**EXERCISE DETAILS:**
Each time a line of the listing holds "axis", copy that line.

**RECORDS SHOWN:**

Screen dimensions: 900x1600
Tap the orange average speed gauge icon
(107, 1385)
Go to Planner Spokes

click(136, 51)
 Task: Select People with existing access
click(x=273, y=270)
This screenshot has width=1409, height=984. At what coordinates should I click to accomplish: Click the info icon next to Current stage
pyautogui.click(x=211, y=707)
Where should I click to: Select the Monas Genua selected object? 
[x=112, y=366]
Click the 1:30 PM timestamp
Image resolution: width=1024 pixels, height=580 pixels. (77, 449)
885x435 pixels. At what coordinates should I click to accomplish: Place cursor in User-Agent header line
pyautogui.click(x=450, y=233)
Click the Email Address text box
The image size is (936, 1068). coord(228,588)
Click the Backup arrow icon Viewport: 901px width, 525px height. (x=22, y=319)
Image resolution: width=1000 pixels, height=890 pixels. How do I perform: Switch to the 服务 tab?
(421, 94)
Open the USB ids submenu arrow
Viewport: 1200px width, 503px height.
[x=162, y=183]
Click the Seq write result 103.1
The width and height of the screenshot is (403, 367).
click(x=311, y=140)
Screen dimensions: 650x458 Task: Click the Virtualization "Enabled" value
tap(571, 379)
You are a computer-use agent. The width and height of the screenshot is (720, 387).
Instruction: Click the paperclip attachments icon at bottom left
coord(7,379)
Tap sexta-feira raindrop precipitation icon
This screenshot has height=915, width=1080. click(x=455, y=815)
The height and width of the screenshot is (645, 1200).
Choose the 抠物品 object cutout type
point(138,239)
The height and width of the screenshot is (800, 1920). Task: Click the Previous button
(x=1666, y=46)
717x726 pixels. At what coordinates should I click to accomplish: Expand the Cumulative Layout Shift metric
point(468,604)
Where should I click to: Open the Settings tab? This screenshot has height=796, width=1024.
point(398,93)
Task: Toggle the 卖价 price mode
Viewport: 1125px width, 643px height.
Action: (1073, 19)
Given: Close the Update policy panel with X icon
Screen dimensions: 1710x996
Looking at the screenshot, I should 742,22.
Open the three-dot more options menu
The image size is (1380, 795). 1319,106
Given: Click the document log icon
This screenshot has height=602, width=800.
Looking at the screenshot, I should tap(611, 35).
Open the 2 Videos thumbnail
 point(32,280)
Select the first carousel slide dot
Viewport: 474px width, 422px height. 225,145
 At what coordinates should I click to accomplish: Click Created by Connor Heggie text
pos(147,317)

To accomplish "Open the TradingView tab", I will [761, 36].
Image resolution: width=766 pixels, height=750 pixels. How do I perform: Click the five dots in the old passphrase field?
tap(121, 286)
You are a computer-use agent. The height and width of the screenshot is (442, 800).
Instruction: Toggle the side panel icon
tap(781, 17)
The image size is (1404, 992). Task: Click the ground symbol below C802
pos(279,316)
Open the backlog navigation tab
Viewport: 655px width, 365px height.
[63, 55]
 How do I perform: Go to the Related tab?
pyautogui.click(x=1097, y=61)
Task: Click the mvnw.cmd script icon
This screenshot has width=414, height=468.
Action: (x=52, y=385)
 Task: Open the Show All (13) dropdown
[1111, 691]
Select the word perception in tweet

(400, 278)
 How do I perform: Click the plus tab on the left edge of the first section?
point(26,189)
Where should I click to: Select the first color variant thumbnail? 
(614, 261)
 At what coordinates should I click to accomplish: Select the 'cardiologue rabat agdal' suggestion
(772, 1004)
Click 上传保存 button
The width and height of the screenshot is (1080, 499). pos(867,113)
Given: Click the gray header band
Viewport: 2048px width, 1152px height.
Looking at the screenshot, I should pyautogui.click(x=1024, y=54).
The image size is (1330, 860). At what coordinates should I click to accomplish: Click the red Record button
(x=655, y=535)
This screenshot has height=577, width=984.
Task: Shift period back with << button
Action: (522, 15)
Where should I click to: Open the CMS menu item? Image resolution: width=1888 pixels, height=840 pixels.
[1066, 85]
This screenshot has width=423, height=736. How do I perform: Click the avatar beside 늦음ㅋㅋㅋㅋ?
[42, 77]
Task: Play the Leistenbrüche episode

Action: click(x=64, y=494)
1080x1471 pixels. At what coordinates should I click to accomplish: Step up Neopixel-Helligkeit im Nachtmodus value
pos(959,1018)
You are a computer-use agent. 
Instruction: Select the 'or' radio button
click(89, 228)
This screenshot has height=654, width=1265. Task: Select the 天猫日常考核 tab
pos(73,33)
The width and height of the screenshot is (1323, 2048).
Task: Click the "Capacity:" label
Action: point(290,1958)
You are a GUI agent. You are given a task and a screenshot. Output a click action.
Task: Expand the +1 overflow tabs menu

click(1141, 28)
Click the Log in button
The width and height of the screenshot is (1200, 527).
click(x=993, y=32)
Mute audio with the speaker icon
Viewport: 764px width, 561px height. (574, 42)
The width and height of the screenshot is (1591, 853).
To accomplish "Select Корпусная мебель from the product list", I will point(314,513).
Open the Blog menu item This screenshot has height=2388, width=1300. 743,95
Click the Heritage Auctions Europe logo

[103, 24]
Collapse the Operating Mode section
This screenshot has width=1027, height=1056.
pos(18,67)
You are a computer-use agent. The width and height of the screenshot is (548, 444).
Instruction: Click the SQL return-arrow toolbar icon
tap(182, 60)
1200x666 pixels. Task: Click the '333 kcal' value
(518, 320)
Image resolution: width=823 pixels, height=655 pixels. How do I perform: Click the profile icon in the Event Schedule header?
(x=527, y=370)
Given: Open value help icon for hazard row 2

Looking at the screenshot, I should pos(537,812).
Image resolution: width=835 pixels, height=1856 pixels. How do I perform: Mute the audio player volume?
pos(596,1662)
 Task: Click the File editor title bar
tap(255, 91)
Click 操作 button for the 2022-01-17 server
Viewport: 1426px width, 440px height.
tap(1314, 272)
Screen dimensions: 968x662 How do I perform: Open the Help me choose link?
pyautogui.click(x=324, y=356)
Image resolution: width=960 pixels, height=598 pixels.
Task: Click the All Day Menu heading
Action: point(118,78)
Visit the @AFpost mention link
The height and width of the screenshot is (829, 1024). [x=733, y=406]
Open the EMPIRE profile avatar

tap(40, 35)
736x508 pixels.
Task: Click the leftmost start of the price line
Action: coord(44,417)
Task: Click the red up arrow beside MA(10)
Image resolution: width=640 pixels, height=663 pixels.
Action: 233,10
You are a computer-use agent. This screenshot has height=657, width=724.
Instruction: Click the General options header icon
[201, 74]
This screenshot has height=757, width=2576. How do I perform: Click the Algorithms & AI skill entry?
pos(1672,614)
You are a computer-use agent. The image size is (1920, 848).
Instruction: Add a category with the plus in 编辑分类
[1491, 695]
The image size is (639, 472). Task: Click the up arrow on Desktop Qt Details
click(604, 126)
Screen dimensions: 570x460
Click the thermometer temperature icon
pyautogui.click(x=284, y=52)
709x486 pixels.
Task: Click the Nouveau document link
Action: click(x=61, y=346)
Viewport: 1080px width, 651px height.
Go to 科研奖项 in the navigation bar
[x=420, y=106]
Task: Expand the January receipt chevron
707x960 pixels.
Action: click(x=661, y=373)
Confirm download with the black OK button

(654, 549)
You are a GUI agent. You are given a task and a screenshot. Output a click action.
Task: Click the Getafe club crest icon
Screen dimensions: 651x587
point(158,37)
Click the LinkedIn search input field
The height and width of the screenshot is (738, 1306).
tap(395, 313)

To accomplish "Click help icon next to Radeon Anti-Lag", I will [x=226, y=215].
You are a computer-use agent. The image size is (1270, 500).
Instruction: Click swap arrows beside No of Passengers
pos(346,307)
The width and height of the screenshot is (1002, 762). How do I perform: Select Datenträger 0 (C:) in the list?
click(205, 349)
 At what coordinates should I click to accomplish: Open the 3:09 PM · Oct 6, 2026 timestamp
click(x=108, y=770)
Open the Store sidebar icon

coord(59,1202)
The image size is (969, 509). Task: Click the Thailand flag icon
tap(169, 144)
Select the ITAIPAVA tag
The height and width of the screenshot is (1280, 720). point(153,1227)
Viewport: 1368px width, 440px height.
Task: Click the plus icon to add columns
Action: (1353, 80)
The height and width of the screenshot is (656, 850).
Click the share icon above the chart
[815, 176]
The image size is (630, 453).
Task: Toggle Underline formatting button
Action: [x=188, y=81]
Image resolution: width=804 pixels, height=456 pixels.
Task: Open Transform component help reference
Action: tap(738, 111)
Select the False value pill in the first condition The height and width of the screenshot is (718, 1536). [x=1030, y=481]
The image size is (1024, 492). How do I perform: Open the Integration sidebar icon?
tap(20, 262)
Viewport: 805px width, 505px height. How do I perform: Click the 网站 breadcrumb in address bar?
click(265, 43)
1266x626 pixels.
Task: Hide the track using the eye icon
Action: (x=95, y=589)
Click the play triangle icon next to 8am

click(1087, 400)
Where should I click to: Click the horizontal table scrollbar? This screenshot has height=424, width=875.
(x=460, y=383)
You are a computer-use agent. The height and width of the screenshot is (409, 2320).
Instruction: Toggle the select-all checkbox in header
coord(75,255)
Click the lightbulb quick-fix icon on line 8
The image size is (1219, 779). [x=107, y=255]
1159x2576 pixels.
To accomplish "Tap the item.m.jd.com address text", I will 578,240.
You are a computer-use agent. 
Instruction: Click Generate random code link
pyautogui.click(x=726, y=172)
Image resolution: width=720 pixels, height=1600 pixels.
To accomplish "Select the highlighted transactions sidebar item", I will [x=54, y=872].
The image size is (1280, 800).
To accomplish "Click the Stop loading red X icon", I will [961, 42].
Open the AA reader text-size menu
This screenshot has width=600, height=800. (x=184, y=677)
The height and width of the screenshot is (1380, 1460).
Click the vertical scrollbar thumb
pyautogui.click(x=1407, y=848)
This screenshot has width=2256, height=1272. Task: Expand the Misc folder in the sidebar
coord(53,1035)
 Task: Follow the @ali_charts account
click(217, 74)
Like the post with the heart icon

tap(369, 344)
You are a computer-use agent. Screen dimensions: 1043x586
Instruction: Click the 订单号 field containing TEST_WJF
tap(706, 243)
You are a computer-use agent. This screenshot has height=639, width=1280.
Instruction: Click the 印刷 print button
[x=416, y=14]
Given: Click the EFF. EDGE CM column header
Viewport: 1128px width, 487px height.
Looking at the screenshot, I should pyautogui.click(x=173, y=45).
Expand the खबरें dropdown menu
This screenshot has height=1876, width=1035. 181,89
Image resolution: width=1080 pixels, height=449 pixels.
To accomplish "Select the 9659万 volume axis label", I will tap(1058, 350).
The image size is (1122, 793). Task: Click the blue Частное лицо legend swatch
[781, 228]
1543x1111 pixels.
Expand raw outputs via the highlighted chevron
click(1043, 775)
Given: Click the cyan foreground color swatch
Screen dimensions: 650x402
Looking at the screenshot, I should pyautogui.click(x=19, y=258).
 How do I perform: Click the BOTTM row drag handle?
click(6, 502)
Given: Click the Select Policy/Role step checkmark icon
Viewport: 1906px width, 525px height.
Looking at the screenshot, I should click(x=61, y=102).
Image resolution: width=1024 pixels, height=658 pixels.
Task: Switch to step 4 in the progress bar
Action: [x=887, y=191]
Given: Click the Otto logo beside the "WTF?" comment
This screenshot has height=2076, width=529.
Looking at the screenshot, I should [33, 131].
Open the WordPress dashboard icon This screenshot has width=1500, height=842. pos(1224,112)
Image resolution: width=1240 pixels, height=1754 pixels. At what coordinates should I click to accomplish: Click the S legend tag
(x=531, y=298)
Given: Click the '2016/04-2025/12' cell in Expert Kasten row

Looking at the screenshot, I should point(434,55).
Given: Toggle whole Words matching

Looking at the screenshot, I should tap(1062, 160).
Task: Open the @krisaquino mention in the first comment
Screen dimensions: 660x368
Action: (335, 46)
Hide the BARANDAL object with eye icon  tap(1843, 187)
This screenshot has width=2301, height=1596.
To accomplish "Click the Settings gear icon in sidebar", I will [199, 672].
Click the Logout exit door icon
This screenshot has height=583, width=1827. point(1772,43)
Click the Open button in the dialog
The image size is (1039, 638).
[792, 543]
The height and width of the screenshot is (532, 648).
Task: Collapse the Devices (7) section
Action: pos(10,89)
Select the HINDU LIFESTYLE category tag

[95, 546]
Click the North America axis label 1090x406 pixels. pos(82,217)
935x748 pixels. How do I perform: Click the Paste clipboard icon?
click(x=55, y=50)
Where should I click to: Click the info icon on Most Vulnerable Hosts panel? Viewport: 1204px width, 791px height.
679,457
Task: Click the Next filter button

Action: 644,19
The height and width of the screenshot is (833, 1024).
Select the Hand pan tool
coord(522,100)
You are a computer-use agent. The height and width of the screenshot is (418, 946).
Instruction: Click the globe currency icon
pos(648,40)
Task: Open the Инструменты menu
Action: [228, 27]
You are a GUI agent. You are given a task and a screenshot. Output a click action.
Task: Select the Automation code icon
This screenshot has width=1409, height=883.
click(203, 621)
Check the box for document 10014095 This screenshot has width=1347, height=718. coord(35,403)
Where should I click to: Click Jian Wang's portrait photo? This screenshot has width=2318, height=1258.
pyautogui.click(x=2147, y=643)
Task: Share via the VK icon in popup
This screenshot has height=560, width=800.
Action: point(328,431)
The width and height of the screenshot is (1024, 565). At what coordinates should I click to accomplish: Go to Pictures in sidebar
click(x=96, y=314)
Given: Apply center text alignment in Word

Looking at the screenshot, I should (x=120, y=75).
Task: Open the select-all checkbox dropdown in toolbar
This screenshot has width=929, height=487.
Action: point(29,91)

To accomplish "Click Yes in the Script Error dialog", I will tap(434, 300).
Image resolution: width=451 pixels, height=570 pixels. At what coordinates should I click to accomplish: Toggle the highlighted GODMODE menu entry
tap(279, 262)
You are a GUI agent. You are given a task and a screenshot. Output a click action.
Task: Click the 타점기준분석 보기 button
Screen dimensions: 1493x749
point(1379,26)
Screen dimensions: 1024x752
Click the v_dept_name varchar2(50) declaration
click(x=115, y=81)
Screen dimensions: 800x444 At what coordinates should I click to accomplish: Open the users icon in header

**YOUR SOLUTION:**
To accomplish "Select the 9659万 volume axis label", I will tap(1058, 350).
Click the North America axis label 1090x406 pixels. pos(82,217)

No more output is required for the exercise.